Ms Denham said she came home to find Clague packing his truck with camping gear for the weekend after an earlier row.
She began unpacking the vehicle and the pair met in the doorway of the garage where the alleged altercation developed.
Ms Denham told the jury Clague grabbed her from behind, shook her so hard she felt like she was "in a car crash" and then pushed her hard onto some steps.
She fell on her tail bone.
"I jumped up immediately even though my back was in an incredible amount of pain," Ms Denham said.
"I didn't know what was coming next. He just stood there with his fists clenched. It was like white rage... I've heard it called. He didn't look like Peter."
She said she looked for something with which to defend herself but could find nothing so told him: "your career is over".
"It had an instant reaction. He stopped in his tracks," Ms Denham told the court.
Clague's lawyer Michael Lloyd said his client had only grabbed his former partner "in a pleading way" and a slip on the polished floor had caused him to overbalance and push Ms Denham backwards on to the step.
"His defence has always been that it was in the context of Ms Denham absolutely going off her rocker, being loud, hurling expletives of abuse within earshot of the neighbours and the child," he said.
Ms Denham accepted she had hired Carrick Graham as a public relations consultant who put out a press release regarding the case, after police decided not to charge the former executive principal of Kristin School.

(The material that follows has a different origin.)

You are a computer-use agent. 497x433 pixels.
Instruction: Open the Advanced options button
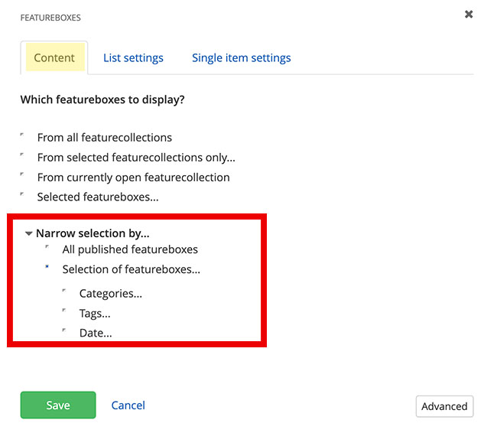coord(444,406)
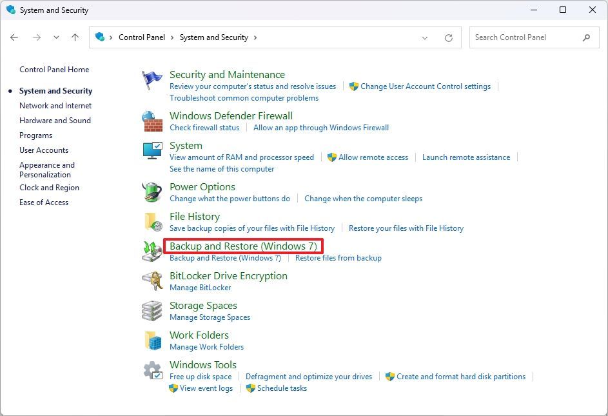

Mr Lloyd said it sparked one of several media campaigns against Clague and he told the jury she was out to destroy the man with whom she was in a relationship for six years.
She also wrote a letter to Green MP Catherine Delahunty which began: "I was in an abusive relationship with a high-profile man?"
"She has actually developed over the years this persona of a victim of domestic violence that's completely fictional," Mr Lloyd said.
Ms Denham said she was the victim of a psychologically-abusive "tyrant" but defence counsel read several texts in court in which she called him "sexy man" and "darling one".
The complainant explained she was only telling him what he wanted to hear.
The trial before Judge David McNaughton and a jury of seven men and five women is expected to finish before the end of the week.